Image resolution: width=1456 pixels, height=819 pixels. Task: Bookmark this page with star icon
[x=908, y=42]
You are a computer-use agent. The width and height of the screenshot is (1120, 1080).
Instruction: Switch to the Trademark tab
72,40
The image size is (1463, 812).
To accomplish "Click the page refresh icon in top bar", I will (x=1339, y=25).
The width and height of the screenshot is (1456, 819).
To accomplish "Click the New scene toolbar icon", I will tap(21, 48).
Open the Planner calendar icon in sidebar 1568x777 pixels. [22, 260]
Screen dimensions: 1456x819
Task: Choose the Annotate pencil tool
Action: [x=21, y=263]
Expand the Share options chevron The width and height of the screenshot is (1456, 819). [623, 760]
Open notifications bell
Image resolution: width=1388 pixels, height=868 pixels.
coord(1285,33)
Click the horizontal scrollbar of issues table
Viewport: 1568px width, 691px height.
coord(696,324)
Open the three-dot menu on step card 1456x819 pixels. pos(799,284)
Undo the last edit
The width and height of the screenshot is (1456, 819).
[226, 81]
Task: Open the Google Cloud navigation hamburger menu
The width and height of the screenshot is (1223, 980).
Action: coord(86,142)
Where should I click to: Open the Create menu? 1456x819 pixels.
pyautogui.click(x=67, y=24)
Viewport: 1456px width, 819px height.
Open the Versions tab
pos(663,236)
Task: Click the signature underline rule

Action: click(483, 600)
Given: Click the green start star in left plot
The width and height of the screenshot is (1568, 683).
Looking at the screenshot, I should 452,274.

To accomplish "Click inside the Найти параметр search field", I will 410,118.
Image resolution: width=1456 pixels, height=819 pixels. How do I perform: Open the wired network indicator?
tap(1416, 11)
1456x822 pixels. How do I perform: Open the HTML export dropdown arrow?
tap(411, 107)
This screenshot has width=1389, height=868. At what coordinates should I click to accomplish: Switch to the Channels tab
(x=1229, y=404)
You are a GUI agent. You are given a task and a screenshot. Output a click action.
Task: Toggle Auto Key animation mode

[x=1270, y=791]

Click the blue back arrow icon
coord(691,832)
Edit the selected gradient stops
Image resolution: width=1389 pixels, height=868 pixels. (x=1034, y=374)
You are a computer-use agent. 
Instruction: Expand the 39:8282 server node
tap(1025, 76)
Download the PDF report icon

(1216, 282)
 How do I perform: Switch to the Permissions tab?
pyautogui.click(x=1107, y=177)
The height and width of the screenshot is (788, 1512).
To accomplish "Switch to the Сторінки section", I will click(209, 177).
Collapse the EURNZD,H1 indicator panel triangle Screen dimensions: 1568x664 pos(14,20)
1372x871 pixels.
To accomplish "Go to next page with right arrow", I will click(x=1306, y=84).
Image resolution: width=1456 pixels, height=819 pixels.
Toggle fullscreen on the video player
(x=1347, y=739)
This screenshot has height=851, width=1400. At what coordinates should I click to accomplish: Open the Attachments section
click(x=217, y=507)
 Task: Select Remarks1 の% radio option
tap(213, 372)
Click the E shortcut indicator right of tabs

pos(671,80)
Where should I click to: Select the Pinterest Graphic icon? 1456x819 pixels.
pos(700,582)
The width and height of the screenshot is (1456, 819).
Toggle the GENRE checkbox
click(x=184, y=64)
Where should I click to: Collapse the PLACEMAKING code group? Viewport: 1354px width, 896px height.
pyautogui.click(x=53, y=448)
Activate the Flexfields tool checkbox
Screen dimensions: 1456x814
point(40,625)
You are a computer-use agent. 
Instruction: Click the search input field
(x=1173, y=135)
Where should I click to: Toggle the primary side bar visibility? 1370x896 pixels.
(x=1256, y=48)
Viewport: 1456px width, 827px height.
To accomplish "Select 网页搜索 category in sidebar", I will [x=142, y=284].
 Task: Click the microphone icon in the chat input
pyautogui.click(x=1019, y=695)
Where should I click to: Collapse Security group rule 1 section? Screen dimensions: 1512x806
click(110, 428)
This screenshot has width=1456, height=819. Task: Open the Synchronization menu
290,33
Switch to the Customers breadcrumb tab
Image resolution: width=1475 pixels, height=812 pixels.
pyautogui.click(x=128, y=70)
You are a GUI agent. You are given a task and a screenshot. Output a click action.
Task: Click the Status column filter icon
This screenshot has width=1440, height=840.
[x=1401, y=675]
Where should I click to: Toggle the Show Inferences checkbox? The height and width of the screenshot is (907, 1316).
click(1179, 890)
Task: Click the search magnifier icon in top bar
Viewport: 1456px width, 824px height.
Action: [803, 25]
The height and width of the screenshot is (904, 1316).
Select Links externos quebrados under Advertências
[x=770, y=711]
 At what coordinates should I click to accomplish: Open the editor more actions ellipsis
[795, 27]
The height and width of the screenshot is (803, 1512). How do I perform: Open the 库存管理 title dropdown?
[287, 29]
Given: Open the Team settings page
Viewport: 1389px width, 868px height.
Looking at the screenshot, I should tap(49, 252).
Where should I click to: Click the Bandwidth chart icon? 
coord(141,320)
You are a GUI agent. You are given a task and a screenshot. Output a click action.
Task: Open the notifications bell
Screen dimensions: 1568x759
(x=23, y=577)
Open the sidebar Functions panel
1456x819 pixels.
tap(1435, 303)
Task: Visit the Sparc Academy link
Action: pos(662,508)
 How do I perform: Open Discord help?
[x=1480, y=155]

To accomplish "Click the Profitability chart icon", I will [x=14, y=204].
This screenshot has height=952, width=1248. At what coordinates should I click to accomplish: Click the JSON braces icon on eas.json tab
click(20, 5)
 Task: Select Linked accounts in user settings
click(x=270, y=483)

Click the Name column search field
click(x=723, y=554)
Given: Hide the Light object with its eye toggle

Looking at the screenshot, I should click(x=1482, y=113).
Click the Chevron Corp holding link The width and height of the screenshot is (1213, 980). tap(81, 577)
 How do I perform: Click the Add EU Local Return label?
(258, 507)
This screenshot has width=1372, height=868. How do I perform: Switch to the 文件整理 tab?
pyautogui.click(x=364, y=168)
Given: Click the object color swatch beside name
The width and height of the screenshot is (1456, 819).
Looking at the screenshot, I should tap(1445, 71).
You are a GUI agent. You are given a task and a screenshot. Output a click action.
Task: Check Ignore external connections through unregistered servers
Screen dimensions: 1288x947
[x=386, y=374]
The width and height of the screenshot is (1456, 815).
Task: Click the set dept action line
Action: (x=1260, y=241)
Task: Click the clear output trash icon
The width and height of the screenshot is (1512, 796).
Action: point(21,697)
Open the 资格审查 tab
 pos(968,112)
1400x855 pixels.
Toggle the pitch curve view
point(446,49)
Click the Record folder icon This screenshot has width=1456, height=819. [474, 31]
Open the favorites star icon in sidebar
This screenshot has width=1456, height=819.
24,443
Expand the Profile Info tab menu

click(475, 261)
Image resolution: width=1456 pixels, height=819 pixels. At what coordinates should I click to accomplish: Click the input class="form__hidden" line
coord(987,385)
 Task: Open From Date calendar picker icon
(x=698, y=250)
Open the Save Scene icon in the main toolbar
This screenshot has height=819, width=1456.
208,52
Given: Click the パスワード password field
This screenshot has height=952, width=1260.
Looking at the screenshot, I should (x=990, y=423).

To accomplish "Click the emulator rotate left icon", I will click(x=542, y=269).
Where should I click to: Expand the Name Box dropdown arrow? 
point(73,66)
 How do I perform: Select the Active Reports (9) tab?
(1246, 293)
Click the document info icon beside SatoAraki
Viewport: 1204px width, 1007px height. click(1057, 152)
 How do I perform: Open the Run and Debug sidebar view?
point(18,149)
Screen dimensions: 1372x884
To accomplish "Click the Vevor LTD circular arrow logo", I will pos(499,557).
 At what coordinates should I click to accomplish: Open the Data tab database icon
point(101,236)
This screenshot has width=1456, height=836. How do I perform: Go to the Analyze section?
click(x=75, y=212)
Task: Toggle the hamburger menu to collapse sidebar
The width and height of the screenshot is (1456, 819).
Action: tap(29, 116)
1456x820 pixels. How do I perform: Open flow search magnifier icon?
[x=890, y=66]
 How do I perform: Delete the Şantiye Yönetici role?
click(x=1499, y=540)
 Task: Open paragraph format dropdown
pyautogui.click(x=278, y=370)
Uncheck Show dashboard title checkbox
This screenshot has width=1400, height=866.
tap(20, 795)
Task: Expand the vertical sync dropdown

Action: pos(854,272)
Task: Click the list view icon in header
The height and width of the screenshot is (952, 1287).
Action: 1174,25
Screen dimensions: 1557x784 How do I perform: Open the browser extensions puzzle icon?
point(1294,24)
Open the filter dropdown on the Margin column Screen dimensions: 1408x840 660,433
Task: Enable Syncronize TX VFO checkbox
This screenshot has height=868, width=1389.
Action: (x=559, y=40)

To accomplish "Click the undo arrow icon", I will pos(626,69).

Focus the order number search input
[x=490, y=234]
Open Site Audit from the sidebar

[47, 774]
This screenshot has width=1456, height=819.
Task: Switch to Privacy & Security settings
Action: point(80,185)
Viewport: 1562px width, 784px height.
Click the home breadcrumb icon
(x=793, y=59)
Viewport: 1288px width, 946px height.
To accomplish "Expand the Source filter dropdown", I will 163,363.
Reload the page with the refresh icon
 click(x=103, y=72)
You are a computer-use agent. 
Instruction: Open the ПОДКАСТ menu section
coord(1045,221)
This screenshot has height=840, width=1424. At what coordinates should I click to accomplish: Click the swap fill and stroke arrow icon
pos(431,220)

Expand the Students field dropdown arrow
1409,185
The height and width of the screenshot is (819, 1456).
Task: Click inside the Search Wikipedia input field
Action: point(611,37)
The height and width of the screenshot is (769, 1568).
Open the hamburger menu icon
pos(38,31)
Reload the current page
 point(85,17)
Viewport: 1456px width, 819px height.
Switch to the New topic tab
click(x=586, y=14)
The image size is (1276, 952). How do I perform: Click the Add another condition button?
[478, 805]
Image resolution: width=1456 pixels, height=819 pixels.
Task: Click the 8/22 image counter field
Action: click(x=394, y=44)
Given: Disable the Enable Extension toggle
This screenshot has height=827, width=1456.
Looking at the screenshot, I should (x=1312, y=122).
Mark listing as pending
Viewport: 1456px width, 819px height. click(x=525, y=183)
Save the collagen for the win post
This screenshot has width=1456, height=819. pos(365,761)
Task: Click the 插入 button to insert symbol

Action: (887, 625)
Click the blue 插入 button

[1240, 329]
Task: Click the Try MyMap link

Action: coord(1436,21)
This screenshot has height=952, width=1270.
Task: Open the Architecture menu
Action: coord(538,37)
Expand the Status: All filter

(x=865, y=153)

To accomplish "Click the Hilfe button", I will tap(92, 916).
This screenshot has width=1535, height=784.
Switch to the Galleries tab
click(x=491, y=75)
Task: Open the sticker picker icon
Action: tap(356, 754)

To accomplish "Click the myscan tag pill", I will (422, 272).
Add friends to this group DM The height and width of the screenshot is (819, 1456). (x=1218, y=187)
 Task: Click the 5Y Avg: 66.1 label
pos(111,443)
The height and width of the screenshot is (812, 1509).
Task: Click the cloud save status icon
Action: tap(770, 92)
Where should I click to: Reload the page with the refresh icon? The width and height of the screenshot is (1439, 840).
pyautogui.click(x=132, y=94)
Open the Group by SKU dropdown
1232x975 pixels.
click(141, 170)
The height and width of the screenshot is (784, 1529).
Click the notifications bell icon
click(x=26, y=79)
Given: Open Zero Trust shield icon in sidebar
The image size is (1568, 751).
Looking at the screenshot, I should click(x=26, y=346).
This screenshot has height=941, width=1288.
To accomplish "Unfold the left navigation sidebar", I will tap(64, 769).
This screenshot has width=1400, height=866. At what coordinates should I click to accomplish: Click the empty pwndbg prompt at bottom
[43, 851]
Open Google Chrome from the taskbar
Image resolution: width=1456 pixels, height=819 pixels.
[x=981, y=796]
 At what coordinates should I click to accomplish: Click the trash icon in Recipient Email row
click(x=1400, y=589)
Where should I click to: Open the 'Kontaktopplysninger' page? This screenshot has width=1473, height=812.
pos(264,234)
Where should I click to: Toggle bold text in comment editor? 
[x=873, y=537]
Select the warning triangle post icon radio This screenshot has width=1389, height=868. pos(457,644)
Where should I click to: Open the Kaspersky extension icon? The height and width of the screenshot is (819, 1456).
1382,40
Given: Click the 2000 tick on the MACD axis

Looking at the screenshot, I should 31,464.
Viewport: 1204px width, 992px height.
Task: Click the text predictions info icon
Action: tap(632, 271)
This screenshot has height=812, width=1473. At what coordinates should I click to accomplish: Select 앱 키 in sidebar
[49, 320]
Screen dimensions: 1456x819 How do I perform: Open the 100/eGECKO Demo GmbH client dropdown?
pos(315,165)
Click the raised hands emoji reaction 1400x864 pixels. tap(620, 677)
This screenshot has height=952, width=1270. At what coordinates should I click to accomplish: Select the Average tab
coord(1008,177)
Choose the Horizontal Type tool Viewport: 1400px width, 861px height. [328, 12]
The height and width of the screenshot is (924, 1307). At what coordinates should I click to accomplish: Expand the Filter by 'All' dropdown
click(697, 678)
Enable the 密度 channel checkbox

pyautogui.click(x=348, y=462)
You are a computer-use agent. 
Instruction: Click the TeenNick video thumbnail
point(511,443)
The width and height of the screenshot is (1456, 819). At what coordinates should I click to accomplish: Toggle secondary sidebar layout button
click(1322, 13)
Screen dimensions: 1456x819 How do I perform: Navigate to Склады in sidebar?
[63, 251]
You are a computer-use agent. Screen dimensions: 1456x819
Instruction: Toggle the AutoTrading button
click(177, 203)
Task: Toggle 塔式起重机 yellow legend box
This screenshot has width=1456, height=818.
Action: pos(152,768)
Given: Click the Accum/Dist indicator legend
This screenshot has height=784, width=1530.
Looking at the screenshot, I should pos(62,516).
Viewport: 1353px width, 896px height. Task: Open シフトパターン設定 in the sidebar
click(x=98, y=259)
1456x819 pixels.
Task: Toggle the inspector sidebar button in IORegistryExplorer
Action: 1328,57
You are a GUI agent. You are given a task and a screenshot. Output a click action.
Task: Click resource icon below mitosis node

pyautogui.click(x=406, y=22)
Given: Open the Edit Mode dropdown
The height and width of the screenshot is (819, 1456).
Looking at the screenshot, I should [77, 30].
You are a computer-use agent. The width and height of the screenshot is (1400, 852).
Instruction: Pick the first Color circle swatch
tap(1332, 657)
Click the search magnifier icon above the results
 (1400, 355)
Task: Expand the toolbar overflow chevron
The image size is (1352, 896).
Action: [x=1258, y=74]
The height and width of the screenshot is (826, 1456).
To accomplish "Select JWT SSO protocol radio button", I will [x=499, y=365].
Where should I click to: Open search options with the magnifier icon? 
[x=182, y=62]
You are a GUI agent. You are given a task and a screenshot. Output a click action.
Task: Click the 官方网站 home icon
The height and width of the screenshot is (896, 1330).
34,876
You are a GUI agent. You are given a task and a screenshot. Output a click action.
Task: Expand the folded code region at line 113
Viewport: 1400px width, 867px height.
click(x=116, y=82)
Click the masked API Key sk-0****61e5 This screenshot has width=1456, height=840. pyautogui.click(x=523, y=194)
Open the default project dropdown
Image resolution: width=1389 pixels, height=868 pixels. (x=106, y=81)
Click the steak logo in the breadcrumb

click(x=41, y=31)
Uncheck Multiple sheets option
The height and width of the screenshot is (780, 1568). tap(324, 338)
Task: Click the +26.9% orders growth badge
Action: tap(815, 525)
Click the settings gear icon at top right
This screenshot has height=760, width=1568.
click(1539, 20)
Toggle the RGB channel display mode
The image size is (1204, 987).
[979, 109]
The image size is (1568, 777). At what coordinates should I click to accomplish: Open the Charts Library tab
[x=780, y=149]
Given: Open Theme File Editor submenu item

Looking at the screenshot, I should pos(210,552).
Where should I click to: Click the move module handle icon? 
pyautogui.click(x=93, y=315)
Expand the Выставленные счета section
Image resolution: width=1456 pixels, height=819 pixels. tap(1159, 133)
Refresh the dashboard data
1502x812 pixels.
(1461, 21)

Aim of the task -
In the listing above, locate each line with "triangle" and copy it.

Worked solution -
Collapse the EURNZD,H1 indicator panel triangle Screen dimensions: 1568x664 pos(14,20)
Select the warning triangle post icon radio This screenshot has width=1389, height=868. pos(457,644)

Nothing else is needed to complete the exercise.